Well, the long wait is over. A new set of suitably ridiculous rules developed in the West is expected to shortly spread misery to airports around the world. The new regulations can be summed up thus: from now on, All Passengers Must Look Like B-Movie Librarians.
This is not a joke. There are the four new rules in the West for passport photos and related documents:
1) Passengers must push their glasses to the ends of their noses and gaze over them, not through them.
2) Passengers must not smile.
3) Passengers must pull their hair back so that it doesn't cover their face or ears.
4) Passengers must wear frumpy floral dresses and have their hair in a bun.
Okay, so I made up the last one, but it's only a matter of time before it joins the list. The first three requirements, with minor differences in emphasis, are already in force in the UK, Germany, the United States and Canada, and are expected to spread from West to East over the next few months.
I learned about this when I sent some photos of my son to a consulate and they were rejected.
“We can’t accept them. He's smiling,” complained the staff member.
I looked at the photo and shook my head, saying: “No, he isn’t. He’s a teenager. That’s not a smile. I would describe it more as a sardonic grimace.” This was clearly true but she refused to accept it and told me about the new rules on passport photos.
*
The regulations have caused lots of problems. Officials have rejected hundreds of thousands of people who have a stray hair over their faces, or wear their glasses where they are supposed to be worn, over their eyes, rather than over their nostrils. The UK authorities rejected 15,000 baby photos before announcing that they may be lenient for passengers aged 12 months or less.
There are other problems too. A UK man named Paul Ashman had his passport photo rejected because it was “too dark”. In a letter to the BBC he pointed out that he did not know how to fix this, pointing out a salient fact: “I am black.”

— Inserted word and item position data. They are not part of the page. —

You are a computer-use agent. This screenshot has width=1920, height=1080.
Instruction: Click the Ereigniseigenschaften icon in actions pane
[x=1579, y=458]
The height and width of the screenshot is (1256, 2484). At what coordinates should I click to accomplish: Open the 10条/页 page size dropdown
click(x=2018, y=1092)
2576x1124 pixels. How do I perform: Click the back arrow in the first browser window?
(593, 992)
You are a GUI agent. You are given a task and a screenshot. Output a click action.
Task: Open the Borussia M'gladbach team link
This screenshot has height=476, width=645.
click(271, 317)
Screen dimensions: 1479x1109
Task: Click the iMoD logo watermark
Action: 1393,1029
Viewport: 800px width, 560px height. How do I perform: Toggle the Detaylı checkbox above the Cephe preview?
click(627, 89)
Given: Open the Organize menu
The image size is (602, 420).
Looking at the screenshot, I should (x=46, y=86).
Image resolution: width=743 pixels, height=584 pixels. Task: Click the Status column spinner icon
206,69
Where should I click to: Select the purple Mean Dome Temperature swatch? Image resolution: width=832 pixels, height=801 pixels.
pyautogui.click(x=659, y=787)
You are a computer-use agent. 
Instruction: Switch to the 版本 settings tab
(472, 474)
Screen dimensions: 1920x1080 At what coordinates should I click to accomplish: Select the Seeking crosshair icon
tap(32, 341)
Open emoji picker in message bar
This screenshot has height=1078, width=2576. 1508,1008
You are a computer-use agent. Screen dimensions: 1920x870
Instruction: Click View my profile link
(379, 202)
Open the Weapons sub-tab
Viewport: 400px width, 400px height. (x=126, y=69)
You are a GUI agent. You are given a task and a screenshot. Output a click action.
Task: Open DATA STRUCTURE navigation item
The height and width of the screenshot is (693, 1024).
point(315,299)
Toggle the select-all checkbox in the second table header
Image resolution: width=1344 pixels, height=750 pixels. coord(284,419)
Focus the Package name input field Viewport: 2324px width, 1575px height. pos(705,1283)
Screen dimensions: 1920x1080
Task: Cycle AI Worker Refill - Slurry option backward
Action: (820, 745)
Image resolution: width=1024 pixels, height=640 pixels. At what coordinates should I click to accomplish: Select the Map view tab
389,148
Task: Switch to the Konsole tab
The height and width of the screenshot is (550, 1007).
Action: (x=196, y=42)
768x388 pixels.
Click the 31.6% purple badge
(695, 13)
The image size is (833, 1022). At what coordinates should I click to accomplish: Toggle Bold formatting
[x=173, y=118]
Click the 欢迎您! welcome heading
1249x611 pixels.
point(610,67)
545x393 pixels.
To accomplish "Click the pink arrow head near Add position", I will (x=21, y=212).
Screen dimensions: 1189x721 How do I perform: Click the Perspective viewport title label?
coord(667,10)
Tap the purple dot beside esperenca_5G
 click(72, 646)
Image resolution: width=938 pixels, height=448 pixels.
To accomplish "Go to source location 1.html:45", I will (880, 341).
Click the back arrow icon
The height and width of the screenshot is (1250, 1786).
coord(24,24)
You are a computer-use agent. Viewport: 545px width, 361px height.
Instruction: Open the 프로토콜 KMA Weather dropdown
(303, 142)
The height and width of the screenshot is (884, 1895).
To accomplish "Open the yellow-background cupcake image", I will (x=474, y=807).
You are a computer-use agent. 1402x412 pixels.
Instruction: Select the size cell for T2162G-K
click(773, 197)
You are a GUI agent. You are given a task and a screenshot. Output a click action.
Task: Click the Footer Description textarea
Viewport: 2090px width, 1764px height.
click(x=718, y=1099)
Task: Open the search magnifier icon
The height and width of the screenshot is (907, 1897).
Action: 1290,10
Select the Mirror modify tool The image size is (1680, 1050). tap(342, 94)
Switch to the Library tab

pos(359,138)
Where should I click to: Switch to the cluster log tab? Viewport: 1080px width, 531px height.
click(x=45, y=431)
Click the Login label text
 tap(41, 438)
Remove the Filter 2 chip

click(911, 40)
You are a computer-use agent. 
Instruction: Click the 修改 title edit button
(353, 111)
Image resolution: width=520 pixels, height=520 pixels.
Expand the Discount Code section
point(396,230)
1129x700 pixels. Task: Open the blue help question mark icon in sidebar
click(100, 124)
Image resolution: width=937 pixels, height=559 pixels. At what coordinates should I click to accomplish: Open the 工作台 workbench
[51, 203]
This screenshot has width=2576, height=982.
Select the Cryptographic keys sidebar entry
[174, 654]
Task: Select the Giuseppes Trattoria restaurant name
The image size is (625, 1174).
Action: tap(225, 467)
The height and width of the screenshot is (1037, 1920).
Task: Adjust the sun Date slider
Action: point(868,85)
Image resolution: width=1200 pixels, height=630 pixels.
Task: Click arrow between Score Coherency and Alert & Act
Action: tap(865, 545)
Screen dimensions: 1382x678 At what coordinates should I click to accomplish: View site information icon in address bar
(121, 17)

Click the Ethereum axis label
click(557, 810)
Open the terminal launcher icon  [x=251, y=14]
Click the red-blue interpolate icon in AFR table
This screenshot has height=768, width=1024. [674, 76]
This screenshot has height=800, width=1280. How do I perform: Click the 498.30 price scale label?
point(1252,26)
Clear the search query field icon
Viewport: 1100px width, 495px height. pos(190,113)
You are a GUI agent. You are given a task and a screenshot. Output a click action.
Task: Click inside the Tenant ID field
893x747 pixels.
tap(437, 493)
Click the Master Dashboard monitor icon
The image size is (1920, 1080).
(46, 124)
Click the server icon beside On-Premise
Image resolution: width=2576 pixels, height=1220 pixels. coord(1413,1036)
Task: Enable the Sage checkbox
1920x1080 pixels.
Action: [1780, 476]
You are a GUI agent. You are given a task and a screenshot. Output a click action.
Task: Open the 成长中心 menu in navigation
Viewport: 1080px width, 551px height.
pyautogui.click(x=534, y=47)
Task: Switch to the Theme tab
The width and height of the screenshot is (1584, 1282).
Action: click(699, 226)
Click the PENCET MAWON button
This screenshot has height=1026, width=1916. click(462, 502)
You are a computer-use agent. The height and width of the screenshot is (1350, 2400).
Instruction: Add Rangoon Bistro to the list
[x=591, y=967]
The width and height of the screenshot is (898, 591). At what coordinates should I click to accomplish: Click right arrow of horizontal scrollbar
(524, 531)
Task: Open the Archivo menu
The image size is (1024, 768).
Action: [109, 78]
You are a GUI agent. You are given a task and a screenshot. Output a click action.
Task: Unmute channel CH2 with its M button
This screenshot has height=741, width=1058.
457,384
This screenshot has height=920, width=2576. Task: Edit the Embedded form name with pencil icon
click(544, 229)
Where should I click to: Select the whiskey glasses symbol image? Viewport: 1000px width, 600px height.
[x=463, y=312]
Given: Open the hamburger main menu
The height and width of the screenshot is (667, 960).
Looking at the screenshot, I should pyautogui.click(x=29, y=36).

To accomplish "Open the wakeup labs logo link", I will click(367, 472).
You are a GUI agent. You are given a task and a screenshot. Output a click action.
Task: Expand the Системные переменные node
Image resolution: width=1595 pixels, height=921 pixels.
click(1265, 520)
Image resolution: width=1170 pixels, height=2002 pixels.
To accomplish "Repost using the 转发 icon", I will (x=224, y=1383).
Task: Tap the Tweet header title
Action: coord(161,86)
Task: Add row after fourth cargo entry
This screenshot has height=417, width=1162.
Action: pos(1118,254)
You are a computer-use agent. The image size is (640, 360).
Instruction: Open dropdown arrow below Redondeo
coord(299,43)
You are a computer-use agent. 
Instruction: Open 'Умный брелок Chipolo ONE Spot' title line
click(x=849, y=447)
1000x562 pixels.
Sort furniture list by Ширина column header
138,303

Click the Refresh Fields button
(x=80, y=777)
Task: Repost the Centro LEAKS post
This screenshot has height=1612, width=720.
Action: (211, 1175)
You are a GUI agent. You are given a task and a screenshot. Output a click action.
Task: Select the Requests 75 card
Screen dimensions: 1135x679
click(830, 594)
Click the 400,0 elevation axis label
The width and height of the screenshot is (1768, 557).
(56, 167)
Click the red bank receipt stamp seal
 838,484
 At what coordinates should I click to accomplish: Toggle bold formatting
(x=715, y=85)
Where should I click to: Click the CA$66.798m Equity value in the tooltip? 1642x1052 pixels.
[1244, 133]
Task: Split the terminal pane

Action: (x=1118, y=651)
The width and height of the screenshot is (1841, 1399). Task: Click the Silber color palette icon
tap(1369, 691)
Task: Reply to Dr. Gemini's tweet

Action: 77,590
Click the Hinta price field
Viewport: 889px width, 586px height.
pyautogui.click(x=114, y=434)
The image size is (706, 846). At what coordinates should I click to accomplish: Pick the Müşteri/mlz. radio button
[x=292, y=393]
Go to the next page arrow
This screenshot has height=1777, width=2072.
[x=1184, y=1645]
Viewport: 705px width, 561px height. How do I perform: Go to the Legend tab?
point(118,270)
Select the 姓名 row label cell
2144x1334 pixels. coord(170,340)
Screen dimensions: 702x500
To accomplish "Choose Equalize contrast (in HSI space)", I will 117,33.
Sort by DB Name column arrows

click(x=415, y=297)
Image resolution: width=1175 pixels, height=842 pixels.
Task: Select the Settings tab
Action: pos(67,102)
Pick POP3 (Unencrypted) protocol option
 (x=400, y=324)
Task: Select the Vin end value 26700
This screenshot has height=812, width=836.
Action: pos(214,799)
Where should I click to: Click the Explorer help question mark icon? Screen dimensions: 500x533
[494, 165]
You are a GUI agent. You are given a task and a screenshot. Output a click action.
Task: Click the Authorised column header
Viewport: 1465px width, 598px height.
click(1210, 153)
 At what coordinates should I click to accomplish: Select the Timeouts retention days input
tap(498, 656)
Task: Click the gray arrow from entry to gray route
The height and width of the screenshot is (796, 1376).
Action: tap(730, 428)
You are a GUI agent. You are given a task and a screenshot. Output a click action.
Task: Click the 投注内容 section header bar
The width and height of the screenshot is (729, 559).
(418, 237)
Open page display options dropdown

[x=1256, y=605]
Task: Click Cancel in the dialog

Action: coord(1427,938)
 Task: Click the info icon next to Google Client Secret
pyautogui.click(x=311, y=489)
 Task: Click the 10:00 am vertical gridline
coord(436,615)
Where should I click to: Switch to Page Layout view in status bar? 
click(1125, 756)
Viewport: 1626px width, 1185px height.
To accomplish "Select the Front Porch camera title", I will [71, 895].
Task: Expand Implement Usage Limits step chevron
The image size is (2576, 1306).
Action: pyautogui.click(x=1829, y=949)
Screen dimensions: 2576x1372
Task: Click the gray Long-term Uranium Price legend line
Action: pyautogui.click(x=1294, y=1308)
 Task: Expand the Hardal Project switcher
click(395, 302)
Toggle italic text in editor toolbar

Why is this happening? “Digital photo analysis machines get confused by people who smile,” the consular official told me. But the following day, a friend of mine told me about Japanese cameras which not only have the usual face-recognition functions, but a SMILE-recognition option. You leave it on in the corner of the room and every time people look happy it snaps a picture.
How come hi-tech multi-million dollar airport photo analyzers cannot cope with a stray hair, while Japanese pocket cameras can differentiate between different expressions? It seems suspicious to me. My Japanese friend offered to get a smile-recognition camera for me, but I politely declined.
“I don’t think I need one,” I said. “Now if you had a camera which can detect a sardonic grimace, THAT I could use.”